The Bayou Trilogy is a compilation of three works by Daniel Woodrell, published between 1986 and 1992: Under the Bright Lights, Muscle for the Wing, and The Ones You Do.
Set in Louisiana bayou country -- reeking of atmosphere, tawdriness, two-bit criminals, and hardasses -- Woodrell doesn't so much write a novel as produce an epic poem. For instance, Woodrell describes where Detective Rene Shade lives:
"In the aspiring self-mythology of Saint Bruno, a town that liked to refer to itself as a baby Chicago, there were grapevine Roykos and street-corner Sandburgs who found odd connections between the Windy City on the Lake and the Wheezing Town on the River."
And, again, in one of the best opening lines of a fourth chapter ever:
"The spiteful heat of summer turned sullen reached Voltaire Street early. Sun-faded blinds flapped up on dusty front windows as "Closed" signs were flipped and brown-bag lunches were stashed beneath countertops by optimists seeking coolness for their tuna fish. Delivery men, customers, and owners had gotten the message that the bad sun sent out and slowed to lessen the punishment that any hint of speed would draw. Summer was the mean season along the river, the air thick as syrup, and the sky a lowdown fog that held in the torture."
Rene Shade is the central character. We also meet his wildly different family members, morally ambiguous fellow lawmen, and criminals of varying mindsets and intellect who cross his path.
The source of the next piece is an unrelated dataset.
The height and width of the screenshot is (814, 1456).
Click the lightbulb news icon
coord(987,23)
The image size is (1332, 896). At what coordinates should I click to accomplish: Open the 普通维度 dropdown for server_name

This is Louisiana noir at its best, complete with cajun and Southern patois. At times, however, Woodrell's pages are logy with words. One forgets the beginning of the thought by the time of its completion. Nevertheless, this is stylish writing. As a matter of fact, it drips and sweats style. His narrative moves with an undulating rhythm. Words pile up and then fall on you. It almost doesn't matter what the hell the story is about. Almost.